_STATED GOAL_. Write out every line of the entries below again, requests included. Scale each number in the answers (the click coordinates and the image width and height) by 2.3 and round to whole numbers with halves rounded up, leave numbers in the requests unchanged, and omit the pictures.

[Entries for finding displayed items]
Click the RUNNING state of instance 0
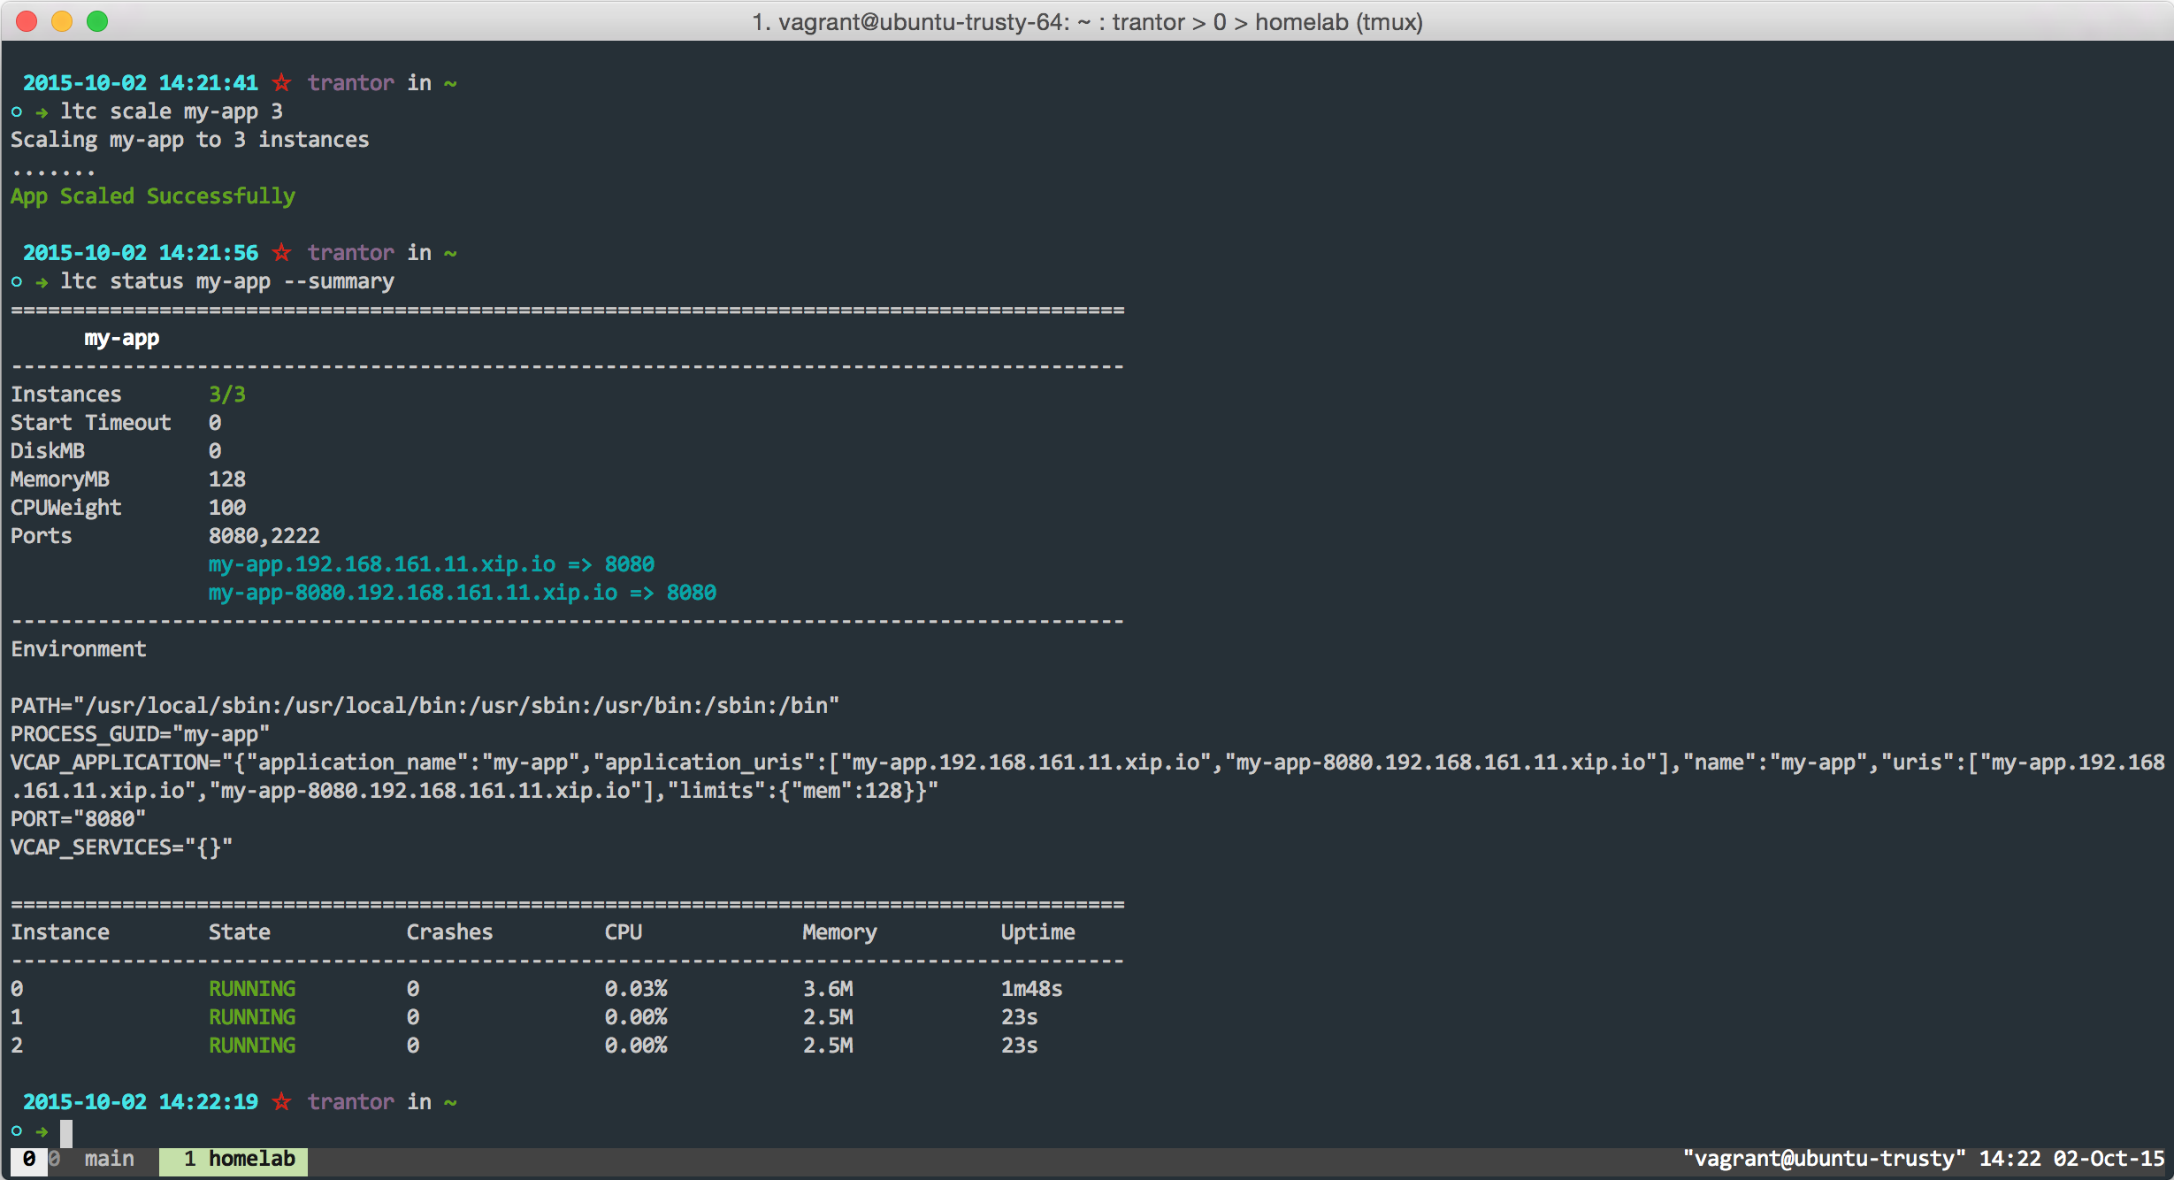Image resolution: width=2174 pixels, height=1180 pixels. [x=252, y=989]
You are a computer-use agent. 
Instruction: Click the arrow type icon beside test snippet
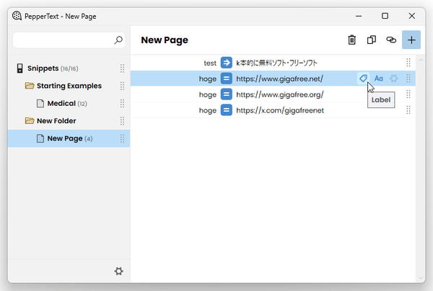[x=226, y=63]
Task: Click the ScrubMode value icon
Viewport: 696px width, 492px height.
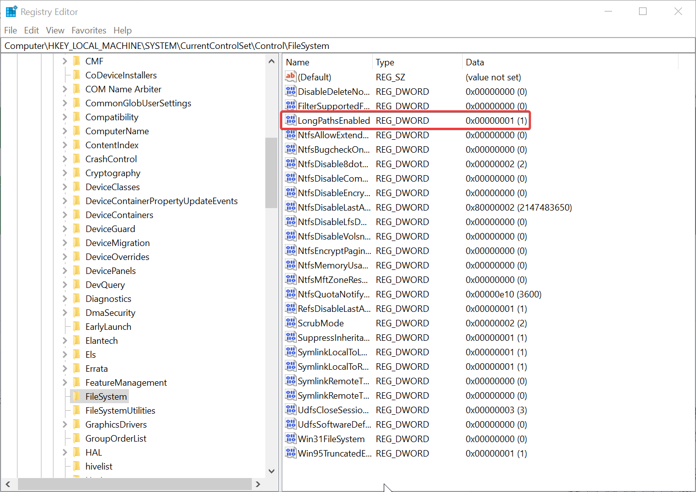Action: (x=291, y=323)
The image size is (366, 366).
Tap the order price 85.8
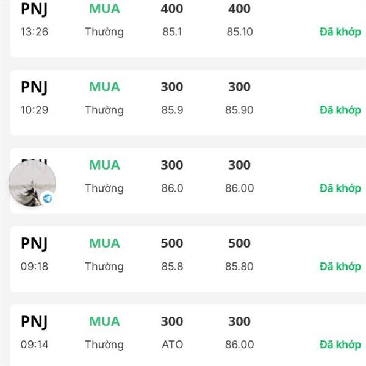(172, 267)
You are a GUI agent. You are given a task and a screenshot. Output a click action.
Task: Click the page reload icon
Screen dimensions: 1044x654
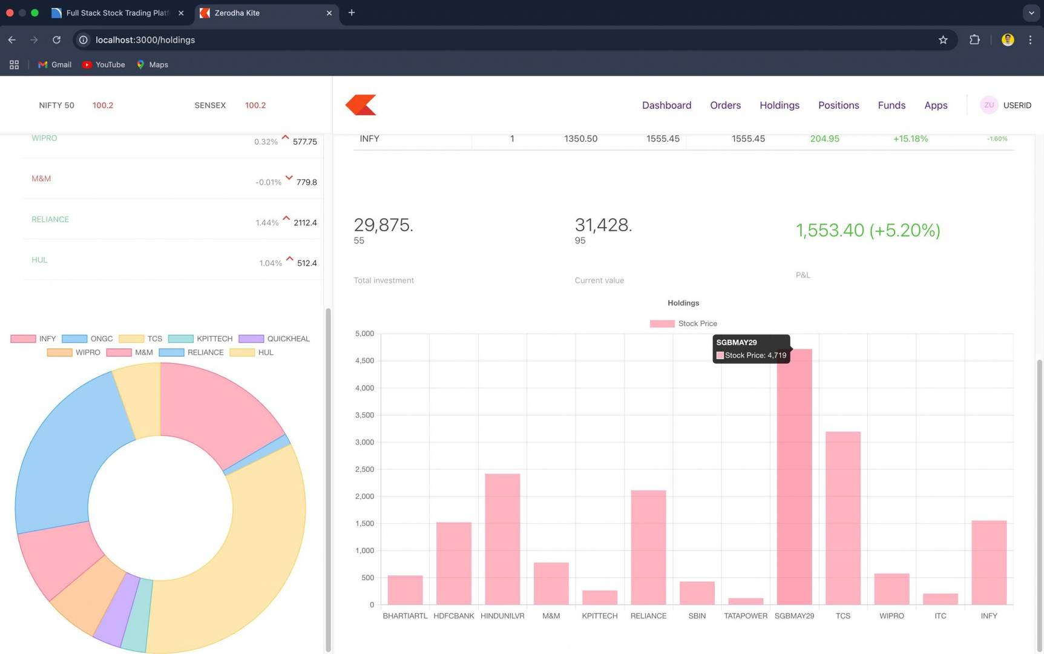[56, 39]
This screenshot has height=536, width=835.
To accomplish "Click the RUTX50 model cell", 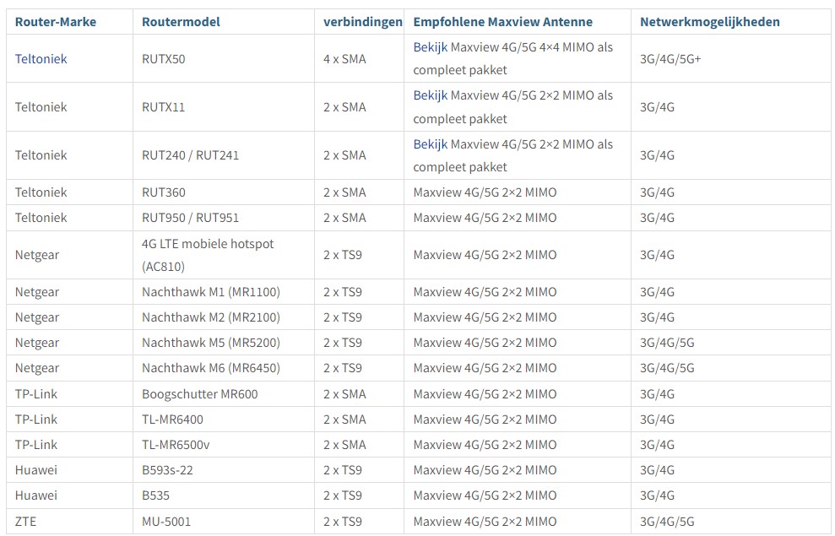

_THE REPLY_.
Click the RUNNING state of instance 0
Image resolution: width=5000 pixels, height=2714 pixels. [x=580, y=2275]
You are a computer-use agent. 
Instruction: Click the arrow type icon beside test snippet
[x=520, y=145]
Task: Click the ScrubMode value icon
Viewport: 696px width, 492px height.
Action: (x=669, y=743)
The image size is (366, 366).
Tap the order price 85.8
(396, 614)
You are a GUI agent. You are given a task and a screenshot. Output a click action.
Task: Click the page reload icon
Screen dimensions: 1044x654
[129, 90]
This screenshot has height=536, width=835.
To accomplish "Click the RUTX50 model cell", 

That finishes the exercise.